→ **Task description**
Return the line containing "Screen dimensions: 638x373" and all lines after it exactly; stop at the end of the material.
────
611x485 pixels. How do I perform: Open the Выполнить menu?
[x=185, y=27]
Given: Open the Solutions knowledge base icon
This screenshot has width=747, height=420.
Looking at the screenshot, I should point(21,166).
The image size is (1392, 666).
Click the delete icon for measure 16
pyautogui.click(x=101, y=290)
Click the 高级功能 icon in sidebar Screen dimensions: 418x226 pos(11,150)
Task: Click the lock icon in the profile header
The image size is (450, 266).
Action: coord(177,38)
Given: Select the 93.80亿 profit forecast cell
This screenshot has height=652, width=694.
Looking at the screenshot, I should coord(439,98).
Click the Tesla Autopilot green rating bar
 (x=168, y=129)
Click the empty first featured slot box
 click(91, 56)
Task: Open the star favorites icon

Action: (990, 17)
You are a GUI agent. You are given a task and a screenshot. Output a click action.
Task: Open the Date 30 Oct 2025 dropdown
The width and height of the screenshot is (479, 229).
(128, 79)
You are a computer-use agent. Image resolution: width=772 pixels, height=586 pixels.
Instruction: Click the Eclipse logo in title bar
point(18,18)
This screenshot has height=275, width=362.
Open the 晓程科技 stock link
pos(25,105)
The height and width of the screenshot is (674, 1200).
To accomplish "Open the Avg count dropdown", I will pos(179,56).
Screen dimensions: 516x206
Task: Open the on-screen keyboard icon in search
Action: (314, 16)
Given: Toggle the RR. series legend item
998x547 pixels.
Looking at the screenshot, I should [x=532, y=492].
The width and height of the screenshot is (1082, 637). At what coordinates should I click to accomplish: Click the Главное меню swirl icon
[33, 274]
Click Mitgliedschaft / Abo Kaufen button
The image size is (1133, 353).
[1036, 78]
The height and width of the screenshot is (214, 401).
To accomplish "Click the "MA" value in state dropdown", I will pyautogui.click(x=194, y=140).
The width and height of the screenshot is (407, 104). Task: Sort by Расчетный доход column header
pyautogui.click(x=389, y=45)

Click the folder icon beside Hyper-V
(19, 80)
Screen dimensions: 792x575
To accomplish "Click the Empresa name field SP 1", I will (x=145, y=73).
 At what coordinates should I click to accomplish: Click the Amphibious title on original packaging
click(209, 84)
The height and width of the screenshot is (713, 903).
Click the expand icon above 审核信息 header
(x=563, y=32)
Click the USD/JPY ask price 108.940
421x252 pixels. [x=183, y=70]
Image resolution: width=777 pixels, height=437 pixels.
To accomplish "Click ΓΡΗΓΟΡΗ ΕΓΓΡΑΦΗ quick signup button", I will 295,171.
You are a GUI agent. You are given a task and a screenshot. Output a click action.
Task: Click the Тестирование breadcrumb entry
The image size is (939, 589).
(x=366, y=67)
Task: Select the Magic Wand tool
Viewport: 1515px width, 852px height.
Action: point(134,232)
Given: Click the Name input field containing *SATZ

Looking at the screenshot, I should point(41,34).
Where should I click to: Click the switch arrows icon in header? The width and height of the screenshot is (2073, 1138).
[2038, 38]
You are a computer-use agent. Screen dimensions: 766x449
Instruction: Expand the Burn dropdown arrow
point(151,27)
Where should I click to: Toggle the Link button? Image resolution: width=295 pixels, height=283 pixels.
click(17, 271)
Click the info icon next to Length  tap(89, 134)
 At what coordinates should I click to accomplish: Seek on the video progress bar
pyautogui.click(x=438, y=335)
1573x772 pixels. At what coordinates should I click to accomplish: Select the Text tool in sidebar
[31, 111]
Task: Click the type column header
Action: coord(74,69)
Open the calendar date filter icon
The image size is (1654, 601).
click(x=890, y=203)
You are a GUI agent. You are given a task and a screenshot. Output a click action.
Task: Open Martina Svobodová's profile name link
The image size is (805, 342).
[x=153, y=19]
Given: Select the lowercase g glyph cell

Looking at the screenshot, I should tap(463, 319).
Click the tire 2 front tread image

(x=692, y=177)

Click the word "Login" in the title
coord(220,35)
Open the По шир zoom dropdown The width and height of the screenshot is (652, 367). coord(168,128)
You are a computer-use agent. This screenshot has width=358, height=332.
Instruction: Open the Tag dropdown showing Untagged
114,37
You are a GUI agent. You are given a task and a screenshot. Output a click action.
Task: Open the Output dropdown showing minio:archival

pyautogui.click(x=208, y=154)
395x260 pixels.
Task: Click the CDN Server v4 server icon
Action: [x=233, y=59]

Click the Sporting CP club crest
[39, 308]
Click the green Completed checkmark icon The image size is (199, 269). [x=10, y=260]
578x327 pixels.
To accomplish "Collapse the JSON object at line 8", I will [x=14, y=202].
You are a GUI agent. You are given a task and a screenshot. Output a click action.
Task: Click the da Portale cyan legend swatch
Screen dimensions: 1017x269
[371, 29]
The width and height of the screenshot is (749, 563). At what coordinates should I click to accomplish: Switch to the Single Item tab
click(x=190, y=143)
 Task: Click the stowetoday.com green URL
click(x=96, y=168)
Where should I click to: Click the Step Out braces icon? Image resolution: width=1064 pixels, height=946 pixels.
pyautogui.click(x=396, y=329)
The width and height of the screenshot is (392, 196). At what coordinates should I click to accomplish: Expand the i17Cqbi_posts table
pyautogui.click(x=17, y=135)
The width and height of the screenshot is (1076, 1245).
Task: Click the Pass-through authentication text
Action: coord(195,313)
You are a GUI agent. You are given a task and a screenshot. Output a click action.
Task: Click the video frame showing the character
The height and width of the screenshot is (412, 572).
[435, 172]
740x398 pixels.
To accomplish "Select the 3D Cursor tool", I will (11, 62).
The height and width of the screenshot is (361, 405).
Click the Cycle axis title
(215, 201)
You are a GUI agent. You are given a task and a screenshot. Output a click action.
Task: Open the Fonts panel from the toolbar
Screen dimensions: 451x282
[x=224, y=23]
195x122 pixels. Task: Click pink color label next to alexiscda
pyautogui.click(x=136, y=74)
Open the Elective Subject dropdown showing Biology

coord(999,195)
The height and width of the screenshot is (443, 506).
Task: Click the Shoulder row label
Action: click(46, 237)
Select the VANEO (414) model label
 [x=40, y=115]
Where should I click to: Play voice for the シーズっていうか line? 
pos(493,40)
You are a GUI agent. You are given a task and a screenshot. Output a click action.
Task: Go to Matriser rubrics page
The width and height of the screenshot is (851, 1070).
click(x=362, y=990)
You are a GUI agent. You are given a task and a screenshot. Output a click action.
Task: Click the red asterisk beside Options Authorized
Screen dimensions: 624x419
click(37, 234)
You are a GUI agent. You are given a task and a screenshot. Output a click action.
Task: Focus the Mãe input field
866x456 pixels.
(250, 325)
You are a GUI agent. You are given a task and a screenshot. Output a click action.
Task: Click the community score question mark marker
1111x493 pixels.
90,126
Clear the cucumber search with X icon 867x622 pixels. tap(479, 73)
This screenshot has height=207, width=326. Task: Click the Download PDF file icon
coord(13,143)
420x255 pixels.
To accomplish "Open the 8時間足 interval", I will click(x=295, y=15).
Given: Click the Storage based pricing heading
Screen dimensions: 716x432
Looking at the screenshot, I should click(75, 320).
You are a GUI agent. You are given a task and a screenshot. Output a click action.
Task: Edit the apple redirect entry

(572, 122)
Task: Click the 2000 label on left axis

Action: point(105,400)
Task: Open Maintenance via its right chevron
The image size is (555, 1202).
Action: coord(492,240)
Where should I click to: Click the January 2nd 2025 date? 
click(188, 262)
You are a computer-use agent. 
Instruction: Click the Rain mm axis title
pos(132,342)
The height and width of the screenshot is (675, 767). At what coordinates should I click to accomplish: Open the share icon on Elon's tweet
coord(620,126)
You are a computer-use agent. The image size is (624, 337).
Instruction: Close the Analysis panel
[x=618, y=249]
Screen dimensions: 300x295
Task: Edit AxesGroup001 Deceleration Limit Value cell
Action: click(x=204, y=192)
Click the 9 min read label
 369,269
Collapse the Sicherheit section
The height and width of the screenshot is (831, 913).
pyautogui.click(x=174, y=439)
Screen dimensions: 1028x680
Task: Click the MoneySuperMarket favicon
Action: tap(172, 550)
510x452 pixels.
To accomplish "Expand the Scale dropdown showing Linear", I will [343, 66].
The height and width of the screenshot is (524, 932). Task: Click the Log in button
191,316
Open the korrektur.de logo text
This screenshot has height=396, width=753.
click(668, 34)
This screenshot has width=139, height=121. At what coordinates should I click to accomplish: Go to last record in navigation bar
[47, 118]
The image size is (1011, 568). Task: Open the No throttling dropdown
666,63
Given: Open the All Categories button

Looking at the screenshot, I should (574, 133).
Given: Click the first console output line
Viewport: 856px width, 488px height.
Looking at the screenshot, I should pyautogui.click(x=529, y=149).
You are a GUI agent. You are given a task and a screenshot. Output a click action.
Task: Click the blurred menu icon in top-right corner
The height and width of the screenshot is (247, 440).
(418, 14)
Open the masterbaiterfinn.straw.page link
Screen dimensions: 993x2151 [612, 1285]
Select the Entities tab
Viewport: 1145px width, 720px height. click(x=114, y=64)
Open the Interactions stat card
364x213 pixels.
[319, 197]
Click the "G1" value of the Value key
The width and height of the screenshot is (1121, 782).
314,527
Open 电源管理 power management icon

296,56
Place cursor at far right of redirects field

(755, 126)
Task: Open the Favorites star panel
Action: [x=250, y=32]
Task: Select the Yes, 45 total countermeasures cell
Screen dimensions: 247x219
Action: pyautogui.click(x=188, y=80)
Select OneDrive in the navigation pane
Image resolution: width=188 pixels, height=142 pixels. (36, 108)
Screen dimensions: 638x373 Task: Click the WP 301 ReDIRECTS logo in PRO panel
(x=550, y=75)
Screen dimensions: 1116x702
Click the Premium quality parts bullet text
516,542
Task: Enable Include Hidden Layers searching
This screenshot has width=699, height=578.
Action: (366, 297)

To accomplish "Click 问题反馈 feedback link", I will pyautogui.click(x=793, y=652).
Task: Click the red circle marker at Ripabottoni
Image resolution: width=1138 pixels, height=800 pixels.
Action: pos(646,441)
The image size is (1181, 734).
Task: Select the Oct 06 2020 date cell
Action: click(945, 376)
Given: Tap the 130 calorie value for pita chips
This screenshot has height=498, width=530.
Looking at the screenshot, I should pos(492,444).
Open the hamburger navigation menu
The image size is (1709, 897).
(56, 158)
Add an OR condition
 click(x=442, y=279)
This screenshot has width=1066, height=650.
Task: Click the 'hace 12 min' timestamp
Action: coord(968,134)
────
→ **Exercise answer**
Screen dimensions: 638x373 Task: Click the WP 301 ReDIRECTS logo in PRO panel
(x=550, y=75)
Screen dimensions: 1116x702
Click the Premium quality parts bullet text
516,542
Task: Enable Include Hidden Layers searching
This screenshot has width=699, height=578.
Action: (366, 297)

To accomplish "Click 问题反馈 feedback link", I will pyautogui.click(x=793, y=652).
Task: Click the red circle marker at Ripabottoni
Image resolution: width=1138 pixels, height=800 pixels.
Action: pos(646,441)
The image size is (1181, 734).
Task: Select the Oct 06 2020 date cell
Action: click(945, 376)
Given: Tap the 130 calorie value for pita chips
This screenshot has height=498, width=530.
Looking at the screenshot, I should pos(492,444).
Open the hamburger navigation menu
The image size is (1709, 897).
(56, 158)
Add an OR condition
 click(x=442, y=279)
This screenshot has width=1066, height=650.
Task: Click the 'hace 12 min' timestamp
Action: coord(968,134)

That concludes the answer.